Another embodiment of a liquid separator is designed to flow liquid from the liquid separator of a feed system to produce comminuted pulp pulp material comprising a rolled plate formed in a cylindrical sieving basket, and columns or rows of slots formed in the vertically oriented plate, where each slot has a curved entry corner edge adjacent an inner surface of the plate, and each slot is oblique to a vertical basket axis. A single welded joint extends vertically between the contact edges of the plate, and a conveyor thread is internal to the cylindrical screening basket. The edge of the curved corner entry slot may be rounded, chamfered, declined, and / or inclined. The curved inlet corner edge may have a radius of curvature in a range of one third to two thirds of a plate thickness. The curved corner edge can be just one of the bottom edge or top edge of each slot, or both edges of the slots.

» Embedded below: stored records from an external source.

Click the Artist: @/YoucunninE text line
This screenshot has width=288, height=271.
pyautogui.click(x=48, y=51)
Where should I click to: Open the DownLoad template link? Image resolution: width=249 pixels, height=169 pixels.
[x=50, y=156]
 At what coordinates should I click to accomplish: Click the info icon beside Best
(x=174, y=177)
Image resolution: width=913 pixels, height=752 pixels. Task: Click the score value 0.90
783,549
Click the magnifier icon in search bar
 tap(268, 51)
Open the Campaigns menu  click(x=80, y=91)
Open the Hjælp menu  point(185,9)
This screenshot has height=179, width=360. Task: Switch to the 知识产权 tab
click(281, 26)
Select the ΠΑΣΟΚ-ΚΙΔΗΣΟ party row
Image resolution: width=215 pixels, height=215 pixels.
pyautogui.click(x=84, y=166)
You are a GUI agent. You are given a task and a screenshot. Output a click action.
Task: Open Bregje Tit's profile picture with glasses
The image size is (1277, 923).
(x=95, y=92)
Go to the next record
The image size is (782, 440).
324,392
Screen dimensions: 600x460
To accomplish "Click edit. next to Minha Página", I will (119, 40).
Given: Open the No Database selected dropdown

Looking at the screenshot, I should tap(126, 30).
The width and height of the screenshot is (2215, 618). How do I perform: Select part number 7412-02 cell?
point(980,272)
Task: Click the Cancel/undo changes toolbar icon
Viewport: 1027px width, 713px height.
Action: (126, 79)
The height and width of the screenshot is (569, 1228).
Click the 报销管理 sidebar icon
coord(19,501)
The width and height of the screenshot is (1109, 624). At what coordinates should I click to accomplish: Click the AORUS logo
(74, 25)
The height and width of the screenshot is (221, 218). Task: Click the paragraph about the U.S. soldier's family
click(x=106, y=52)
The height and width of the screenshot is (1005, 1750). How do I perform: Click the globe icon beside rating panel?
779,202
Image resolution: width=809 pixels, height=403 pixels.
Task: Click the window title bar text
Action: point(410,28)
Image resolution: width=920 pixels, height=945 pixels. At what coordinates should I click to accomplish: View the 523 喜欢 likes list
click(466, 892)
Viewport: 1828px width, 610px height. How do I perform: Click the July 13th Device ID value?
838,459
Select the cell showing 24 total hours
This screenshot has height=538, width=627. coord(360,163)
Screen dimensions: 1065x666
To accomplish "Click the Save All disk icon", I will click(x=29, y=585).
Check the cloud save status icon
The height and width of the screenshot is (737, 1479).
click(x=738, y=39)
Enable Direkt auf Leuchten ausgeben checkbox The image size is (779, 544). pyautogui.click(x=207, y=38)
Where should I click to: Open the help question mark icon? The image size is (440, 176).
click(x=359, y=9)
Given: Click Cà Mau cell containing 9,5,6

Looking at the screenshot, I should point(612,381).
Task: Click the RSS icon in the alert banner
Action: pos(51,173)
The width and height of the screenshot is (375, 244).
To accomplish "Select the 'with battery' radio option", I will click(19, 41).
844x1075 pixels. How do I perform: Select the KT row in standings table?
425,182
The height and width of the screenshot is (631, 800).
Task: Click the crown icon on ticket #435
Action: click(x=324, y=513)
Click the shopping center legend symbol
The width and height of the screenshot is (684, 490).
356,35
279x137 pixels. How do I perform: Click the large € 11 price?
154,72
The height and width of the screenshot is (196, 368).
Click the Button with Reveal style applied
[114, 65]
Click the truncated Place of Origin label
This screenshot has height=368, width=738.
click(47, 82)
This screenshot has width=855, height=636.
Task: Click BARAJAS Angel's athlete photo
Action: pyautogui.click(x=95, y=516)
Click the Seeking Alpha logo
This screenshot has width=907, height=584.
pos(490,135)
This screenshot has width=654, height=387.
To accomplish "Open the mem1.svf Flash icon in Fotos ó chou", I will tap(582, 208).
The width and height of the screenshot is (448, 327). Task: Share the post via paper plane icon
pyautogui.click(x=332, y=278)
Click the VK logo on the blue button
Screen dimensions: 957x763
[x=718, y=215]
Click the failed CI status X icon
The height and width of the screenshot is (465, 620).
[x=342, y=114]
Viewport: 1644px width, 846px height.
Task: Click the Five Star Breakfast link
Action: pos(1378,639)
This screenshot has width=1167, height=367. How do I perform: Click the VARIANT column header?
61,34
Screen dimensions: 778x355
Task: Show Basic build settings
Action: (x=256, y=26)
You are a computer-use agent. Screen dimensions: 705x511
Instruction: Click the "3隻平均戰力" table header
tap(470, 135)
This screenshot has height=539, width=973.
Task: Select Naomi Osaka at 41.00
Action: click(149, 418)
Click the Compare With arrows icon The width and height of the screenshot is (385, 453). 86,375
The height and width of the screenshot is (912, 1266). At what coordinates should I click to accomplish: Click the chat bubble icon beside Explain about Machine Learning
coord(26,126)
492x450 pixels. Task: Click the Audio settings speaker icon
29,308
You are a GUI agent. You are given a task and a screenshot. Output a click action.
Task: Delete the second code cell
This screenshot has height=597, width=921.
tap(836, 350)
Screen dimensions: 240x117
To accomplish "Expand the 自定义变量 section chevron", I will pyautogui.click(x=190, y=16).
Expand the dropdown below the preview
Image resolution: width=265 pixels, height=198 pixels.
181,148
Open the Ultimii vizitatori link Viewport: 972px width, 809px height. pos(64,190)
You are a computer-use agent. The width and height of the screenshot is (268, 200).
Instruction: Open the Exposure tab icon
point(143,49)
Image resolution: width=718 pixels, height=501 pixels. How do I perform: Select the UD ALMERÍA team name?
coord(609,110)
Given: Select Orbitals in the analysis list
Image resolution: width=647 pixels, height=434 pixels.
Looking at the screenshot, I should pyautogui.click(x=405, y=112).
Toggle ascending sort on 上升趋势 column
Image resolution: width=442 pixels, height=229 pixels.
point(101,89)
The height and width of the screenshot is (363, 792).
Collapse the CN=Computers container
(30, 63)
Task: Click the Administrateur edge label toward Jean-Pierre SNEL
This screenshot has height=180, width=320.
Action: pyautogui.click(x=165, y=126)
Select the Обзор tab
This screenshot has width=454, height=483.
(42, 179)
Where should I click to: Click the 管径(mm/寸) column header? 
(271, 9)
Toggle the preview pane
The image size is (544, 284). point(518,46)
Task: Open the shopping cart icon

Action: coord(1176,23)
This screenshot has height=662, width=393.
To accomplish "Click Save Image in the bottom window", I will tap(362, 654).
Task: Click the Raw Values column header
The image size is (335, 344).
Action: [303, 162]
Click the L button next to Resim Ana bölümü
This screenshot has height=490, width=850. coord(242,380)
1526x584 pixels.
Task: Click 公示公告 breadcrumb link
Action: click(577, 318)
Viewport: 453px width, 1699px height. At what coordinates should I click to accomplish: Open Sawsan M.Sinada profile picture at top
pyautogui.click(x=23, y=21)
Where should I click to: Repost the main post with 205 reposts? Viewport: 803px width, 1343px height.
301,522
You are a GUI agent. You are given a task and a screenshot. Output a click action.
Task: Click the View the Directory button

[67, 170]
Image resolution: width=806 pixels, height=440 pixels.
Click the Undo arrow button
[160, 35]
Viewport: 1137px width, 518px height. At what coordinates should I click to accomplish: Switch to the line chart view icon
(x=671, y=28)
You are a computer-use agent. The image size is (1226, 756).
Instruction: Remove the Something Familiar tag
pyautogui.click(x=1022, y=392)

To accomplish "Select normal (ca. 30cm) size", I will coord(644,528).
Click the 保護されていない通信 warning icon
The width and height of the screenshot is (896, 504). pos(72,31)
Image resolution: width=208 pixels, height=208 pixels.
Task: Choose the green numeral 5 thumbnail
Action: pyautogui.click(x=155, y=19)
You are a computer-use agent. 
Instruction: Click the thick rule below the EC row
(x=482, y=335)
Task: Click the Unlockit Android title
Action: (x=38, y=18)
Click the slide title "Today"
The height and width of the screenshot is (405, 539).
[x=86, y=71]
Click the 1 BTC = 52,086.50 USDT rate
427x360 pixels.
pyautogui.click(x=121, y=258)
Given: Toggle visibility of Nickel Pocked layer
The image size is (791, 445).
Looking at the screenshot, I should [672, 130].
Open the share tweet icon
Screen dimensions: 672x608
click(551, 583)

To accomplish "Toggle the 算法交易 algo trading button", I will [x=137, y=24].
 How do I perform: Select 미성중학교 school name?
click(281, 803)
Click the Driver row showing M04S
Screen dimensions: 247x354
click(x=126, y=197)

BRIEF DESCRIPTION OF THE DRAWINGS FIG. 1 is a schematic illustration of a continuous digester system employing a conventional chip feed system including an in-line outlet. FIG. 2 is a cross-sectional view of a conventional in-line outlet. FIG. 3 is a side view of a sieve basket for the in-line sewer showing the right side of the cross-sectional sieve basket. FIGS. 4, 5, and 6 show, respectively, an outer surface, cross section, and inner surface of a portion of the screening basket. FIG. 7 shows a cross section of a slot in the screening basket.

DETAILED DESCRIPTION OF THE DRAWINGS FIG. 1 is a schematic illustration of a chip feed system 10 for a conventional continuous digester plant. The chip feed system 10 includes an in-line outlet 12. The in-line outlet 12 receives a slurry of black liquor comprised of liquor and solids, for example, chips, fines, and wooden pins discharged from an outlet. low pressure liquor 14 from a high pressure transfer device 16 (in this case a high pressure feeder). The black liquor slurry stream has a high liquor to solids ratio because a screen on the liquor outlet prevents most solids, especially splinters, from being discharged from that low pressure liquor outlet 14. The slurry black liquor stream flows through low pressure output conduit from the high pressure feeder 18 and into a sand separator 20, for example, a centrifugal sand separator having a lower discharge opening for heavy solids, for example sand and fine particles, and a upper discharge opening for the slushy liquor black liquor stream and lighter solids, for example, chips, fines, and pins. The pasty black liquor stream flows into the in-line outlet 12 which removes a portion of the liquid from the pasty black liquor stream and directs the removed liquid (strained liquid) to a storage tank 22 for use in the digestion system. The slurry stream of black liquor with the remaining liquid flows through the recirculated liquid outlet conduit 24 and enters the recirculated liquid stream comprised of splinters and liquid moving from a splinter box 26, through a splinter tube 28 and to the high pressure transfer device 16.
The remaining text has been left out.